Utils#

gordo.machine.model.utils.make_base_dataframe(tags: List[SensorTag] | List[str], model_input: ndarray, model_output: ndarray, target_tag_list: List[SensorTag] | List[str] | None = None, index: ndarray | Index | None = None, frequency: timedelta | None = None) DataFrame[source]#

Construct a dataframe which has a MultiIndex column consisting of top level keys ‘model-input’ and ‘model-output’. Takes care of aligning model output if different than model input lengths, as setting column names based on passed tags and target_tag_list.

Parameters:
  • tags – Tags which will be assigned to model-input and/or model-output if the shapes match.

  • model_input – Original input given to the model

  • model_output – Raw model output

  • target_tag_list – Tags to be assigned to model-output if not assigned but model output matches model input, tags will be used.

  • index – The index which should be assigned to the resulting dataframe, will be clipped to the length of model_output, should the model output less than its input.

  • frequency – The spacing of the time between points.

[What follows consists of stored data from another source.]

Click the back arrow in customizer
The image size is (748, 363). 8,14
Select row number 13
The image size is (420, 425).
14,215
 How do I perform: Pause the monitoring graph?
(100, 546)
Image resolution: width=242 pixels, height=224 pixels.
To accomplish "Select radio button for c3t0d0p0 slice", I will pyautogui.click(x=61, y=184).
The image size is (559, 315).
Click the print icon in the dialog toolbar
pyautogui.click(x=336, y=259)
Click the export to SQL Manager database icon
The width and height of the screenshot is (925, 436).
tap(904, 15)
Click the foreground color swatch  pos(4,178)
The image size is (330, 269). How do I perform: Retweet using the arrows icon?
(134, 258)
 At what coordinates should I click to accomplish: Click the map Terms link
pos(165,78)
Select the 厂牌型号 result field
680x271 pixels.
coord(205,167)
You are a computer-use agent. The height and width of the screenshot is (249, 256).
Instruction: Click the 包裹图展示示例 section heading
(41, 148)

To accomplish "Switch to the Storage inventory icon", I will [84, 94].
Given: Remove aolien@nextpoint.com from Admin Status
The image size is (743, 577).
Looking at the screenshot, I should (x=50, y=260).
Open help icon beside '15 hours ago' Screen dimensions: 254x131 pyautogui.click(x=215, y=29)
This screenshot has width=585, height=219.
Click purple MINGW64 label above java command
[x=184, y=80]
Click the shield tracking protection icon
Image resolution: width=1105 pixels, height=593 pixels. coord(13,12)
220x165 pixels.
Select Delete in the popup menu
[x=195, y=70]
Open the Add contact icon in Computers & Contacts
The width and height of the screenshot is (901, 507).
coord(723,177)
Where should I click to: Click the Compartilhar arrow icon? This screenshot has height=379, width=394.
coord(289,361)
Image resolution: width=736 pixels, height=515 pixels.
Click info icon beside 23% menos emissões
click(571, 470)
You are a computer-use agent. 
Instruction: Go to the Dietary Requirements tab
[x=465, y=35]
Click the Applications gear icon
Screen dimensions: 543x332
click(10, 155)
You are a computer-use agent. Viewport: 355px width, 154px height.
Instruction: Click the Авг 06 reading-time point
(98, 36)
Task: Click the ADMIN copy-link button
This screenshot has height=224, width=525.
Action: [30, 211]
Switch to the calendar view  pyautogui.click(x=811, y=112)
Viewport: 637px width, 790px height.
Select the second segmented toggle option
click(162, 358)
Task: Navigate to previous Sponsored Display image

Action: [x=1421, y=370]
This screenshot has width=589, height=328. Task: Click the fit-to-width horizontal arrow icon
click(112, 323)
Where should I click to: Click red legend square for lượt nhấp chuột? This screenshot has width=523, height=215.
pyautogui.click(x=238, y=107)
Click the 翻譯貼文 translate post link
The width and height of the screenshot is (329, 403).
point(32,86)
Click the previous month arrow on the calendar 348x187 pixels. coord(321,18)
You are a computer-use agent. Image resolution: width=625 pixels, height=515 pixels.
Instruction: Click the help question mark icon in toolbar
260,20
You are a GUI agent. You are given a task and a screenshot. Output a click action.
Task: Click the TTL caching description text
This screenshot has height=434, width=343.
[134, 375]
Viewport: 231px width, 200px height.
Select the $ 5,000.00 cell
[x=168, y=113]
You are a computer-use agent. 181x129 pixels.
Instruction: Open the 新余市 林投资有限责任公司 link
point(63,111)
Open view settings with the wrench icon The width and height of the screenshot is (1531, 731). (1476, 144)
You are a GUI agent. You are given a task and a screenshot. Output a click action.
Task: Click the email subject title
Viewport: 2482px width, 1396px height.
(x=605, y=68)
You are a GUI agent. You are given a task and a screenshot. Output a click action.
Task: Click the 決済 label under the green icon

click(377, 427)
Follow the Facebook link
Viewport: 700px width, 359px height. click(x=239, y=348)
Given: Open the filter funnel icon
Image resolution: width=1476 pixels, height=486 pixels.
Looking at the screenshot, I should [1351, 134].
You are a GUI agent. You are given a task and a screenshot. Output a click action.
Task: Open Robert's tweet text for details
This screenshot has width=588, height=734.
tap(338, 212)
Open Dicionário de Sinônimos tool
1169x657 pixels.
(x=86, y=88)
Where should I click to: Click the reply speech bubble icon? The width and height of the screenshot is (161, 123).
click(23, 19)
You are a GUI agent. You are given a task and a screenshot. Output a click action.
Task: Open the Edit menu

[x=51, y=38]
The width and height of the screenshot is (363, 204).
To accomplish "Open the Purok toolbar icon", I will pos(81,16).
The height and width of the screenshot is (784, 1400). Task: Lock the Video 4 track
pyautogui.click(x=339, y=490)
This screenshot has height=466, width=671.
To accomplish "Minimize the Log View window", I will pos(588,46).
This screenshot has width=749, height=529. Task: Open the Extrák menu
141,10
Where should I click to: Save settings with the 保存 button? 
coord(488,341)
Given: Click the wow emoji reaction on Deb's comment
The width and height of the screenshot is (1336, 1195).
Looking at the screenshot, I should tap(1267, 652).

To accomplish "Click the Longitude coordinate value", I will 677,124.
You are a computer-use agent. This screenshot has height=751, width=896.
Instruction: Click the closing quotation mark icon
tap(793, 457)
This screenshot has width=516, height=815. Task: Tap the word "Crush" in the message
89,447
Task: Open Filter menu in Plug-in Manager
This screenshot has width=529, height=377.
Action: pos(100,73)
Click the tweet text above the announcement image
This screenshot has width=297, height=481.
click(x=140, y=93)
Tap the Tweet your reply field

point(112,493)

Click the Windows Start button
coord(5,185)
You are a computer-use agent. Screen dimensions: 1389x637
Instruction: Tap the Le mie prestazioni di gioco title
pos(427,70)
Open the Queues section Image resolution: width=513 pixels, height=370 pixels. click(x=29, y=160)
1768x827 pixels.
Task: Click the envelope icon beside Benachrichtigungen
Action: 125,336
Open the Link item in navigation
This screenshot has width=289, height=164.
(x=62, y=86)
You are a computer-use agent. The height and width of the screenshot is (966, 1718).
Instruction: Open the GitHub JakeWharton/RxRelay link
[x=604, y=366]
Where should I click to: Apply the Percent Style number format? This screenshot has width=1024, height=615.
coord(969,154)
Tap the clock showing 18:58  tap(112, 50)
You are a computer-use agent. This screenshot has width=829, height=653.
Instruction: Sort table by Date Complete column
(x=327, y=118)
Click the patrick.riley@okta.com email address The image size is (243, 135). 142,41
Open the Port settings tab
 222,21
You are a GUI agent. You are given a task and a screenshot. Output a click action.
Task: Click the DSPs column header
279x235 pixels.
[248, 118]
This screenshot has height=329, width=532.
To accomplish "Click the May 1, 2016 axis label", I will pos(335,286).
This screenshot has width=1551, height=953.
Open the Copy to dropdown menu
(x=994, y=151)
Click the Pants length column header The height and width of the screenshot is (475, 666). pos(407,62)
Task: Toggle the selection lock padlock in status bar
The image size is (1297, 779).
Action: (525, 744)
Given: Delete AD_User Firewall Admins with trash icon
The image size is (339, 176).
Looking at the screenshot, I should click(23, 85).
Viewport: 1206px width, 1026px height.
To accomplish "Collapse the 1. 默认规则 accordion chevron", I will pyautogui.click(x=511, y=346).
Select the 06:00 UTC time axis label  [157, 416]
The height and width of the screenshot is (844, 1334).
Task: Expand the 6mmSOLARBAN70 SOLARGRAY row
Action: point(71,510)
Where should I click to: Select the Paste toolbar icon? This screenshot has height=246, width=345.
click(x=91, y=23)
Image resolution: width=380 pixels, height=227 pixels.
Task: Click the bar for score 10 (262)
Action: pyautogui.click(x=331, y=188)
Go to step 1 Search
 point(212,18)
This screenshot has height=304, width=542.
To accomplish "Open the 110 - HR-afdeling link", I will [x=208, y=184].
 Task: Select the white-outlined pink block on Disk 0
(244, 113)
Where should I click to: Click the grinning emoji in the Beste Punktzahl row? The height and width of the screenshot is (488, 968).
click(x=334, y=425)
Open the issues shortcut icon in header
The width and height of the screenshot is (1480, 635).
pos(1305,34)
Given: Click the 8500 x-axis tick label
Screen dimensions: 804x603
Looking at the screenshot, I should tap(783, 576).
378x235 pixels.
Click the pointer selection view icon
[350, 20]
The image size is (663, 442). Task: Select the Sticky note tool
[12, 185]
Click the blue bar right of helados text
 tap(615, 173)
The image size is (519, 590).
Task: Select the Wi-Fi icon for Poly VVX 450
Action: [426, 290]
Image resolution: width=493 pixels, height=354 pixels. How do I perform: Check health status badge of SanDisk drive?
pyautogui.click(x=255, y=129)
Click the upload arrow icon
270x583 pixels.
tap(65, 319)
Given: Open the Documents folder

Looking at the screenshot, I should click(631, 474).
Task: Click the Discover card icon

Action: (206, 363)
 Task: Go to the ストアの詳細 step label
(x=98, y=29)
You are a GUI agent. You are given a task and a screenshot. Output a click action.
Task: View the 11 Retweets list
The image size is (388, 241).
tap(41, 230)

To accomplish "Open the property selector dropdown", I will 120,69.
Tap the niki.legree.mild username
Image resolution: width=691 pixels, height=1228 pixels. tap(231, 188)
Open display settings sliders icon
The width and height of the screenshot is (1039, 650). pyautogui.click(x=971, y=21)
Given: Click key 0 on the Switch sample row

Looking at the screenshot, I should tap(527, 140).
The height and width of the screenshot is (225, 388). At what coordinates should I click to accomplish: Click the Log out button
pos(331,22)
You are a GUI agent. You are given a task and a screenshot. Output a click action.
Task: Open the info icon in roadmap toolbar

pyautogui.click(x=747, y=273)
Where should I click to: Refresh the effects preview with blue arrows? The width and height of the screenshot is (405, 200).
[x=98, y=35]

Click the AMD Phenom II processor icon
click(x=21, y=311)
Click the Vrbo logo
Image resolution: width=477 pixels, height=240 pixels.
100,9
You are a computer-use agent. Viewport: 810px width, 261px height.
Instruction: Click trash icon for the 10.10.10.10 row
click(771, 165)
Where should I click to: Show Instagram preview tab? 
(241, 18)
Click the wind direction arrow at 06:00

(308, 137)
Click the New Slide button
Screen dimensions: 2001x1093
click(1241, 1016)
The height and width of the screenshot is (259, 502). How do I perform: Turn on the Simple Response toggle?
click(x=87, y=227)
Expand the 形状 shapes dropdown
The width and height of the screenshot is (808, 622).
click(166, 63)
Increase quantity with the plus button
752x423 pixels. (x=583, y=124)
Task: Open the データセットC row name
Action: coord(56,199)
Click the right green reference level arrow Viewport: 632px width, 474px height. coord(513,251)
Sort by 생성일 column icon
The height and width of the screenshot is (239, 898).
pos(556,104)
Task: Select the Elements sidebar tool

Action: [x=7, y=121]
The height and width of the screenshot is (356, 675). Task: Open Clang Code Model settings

gordo.machine.model.utils.metric_wrapper(metric, scaler: TransformerMixin | None = None)[source]#

Ensures that a given metric works properly when the model itself returns a y which is shorter than the target y, and allows scaling the data before applying the metrics.

Parameters:
  • metric – Metric which must accept y_true and y_pred of the same length

  • scaler – Transformer which will be applied on y and y_pred before the metrics is calculated. Must have method transform, so for most scalers it must already be fitted on y.